[Tagging] Extended Conditions - response to votes

Thu Jul 5 10:04:11 BST 2012

Hi Eckhart.
Yes, it's possible to do it that way, and yes, it's possible even to 
implement variable keys to the tools data consumers use,
but let's look into how they work now and what would change, if this 
kind of variable keys are introduced:

Most tools "consuming" osm data filters the data, using only a known 
subset of tags.
Mapnik as the most prominent rendering engine usually fetches a known 
subset of tags for dedicated table columns to get fast access to it, 
throwing everything else into an hstore column, which is kind of an own 
inner table - as an option.

Let's consider a routing engine that has to load osm data to built the 
routing graph. Here the data parsing itself probably isn't the most 
expensive part of the whole process, but nevertheless: currently a fixed 
string comparison is used; with variable keys a substring comparison 
would be necessary to fetch the necessary tags.

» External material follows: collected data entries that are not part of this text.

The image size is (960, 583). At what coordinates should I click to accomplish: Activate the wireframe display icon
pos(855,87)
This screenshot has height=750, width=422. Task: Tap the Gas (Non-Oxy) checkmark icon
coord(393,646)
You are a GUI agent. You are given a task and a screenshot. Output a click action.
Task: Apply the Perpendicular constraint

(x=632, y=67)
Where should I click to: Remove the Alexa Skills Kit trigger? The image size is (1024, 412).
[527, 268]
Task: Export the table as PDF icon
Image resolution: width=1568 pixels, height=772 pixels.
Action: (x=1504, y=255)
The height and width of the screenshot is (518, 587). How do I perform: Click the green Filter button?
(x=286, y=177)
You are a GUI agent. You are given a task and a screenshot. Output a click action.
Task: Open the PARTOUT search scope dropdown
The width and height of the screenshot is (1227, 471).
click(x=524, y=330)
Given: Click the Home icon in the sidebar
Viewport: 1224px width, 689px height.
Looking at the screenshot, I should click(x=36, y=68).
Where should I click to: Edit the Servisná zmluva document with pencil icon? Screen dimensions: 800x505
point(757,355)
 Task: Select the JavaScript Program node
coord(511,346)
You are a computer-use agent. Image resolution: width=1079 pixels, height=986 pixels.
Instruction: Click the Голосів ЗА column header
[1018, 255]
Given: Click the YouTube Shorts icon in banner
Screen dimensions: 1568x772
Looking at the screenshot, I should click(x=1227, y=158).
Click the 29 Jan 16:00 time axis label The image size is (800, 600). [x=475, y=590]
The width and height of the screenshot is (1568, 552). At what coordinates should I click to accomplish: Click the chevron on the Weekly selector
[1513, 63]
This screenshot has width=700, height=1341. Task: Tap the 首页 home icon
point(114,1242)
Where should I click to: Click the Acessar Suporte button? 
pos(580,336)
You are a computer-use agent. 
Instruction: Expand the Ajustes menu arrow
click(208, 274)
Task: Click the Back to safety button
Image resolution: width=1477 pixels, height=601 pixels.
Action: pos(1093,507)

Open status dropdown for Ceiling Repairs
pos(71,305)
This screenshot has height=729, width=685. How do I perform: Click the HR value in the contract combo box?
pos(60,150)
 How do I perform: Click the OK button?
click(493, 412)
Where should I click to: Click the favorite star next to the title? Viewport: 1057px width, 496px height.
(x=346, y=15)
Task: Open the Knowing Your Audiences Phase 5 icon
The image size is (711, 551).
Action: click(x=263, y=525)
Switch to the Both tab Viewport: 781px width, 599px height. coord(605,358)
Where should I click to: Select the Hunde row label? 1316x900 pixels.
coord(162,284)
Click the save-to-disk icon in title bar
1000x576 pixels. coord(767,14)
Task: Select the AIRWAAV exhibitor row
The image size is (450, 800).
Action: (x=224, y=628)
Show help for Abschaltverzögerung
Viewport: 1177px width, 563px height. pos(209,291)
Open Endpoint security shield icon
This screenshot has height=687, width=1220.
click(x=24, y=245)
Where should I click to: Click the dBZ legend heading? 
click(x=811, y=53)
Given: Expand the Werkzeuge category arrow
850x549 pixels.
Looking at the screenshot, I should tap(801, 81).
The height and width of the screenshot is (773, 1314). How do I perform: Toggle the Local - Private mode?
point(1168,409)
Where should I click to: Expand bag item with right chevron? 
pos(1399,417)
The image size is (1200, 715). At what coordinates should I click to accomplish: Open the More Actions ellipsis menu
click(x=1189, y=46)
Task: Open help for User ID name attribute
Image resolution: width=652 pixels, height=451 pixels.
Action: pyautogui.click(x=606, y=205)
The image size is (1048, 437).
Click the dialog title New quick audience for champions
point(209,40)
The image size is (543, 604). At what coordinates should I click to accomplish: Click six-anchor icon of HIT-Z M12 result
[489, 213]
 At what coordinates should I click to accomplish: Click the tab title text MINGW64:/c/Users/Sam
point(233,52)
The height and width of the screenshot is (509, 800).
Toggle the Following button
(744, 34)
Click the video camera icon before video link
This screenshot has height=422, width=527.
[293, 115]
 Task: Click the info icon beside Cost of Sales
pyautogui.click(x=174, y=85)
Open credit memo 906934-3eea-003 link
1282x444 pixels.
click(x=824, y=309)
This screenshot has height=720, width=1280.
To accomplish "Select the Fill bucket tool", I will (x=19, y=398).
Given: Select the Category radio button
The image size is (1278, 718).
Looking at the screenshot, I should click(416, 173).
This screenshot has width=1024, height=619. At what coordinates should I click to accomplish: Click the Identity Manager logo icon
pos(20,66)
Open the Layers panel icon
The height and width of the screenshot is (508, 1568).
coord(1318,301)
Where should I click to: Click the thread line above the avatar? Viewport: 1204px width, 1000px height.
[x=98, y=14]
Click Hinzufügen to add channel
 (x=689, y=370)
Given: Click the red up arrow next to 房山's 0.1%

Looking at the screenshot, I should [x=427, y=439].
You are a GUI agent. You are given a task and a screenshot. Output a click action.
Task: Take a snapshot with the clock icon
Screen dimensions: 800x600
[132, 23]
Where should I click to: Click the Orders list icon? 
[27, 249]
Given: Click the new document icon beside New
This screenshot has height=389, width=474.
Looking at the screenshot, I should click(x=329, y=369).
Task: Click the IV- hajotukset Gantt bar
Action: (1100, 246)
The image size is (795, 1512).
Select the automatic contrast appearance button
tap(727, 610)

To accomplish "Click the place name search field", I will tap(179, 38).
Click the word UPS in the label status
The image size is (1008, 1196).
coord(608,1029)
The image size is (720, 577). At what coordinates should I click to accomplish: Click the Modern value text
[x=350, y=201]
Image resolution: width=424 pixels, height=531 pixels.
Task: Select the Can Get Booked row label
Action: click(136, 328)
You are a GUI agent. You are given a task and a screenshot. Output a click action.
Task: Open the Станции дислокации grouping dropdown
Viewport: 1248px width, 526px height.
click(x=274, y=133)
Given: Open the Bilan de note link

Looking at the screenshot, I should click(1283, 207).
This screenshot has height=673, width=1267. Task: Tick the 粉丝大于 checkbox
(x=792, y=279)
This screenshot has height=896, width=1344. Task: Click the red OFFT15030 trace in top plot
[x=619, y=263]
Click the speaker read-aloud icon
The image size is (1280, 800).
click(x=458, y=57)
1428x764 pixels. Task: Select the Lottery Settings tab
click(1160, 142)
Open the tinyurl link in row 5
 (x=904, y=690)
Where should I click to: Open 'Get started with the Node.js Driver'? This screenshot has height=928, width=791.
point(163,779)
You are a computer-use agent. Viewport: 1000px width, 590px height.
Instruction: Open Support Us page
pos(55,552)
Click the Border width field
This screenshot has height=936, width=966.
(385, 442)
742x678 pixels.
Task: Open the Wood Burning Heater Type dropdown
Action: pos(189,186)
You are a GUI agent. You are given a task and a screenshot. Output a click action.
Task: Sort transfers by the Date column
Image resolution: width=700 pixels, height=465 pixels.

Every software that stores tags in key-value stores would have to parse 
over all keys instead of a simple lookup.

Some more directed responses after quotes:

Am 04.07.2012 20:36, schrieb Eckhart Wörner:
> 1. "constant keys is a fundamental rule in OSM"
> [...]
> Now one may argue that this rule has been established just by not using
> "variable keys" until now.
I think, it's partly written in the tools: I don't know any tool that 
actually semantically parse or use subkey-syntax, that has established 
as one common way to structure our flat tagging scheme. No editor allows 
folding of "namespaces", yet, and as far as I know this 
meta-tagging-scheme is not implemented anywhere as a general rule, while 
it's a step in a similar direction (not the same: namespaces does NOT 
directly introduce variable keys, they group keys together in a first 
place).
>   This argument is flawed in two ways:
> First of all, there is plenty of precedent: the (old) TMC scheme uses variable
> keys extensively,
As you note yourself: that's the old TMC scheme, that has been in 
critics very often because it's not maintainable. The new TMC scheme 
uses a fixed set of keys and IMHO increases maintainability by doing this.
> the source base key uses variable keys (source:<key> has
> <key> as variable),
right and I would like to argue (which is not a good argument, I fear), 
that it's a special case... - I think I cannot give good arguments for 
that...
> to my knowledge OpenSeaMap uses them for lights, etc.
it uses a number-variable for lights as far as I see, but at least not 
arbitrary variables following a complex scheme.
> Also, the argument is broken: not having done something in the past is not an
> argument by itself for not doing something in the future.
that's indeed true.
> However, let's have a look at some alternatives:
> a. Use maxspeed:condition<X>=<condition>, maxspeed:valueX=<value> (or
> something similar), where X is a number: first of all, the key is also a
> variable, which violates the constant key "rule" the same way. Second, one
> could easily argue that from a semantic POV this is even worse, since only the
> combination of keys gives a key its meaning.
+1
> b. Merge all conditions and all possible values into one value, i.e.
> maxspeed=<complex expression> or access=<complex expression>
> First of all, "complex" expressions are actually complex, people inevitably
> will get them wrong.
well, but is it really more easy to create a concise set of tags 
dividing the one very complex value to several semi-complex values using 
several semi-complex keys?
> More importantly, one can quite easily exceed the 255
> byte limit for tag values.
+1;
> 2. "[the new tagging scheme is] unusable for data consumers (or not without
> huge impact on performances)"
> The tagging scheme is pretty simple to implement; just match all tag keys
> against /^access(:.*)/, sort all matching tags according to their specificness,
> and skip less specific tags accordingly.
Your assumption here is that the user matches all keys against a regular 
expression instead of comparing them with a set of constants. May be 
much more expensive.
> Here [1] is a simple implementation
> that evaluates maxspeed in less than 100 SLOC,
100 SLOC are a lot, if you take into account, that it's not fault 
tolerant: changing the last key in your example to 
maxspeed:(weight>1.5t) your interpreter fails to tolerate the t as a 
default unit, adding a unit to the maxspeed-value (e.g. 100mph) fails, too.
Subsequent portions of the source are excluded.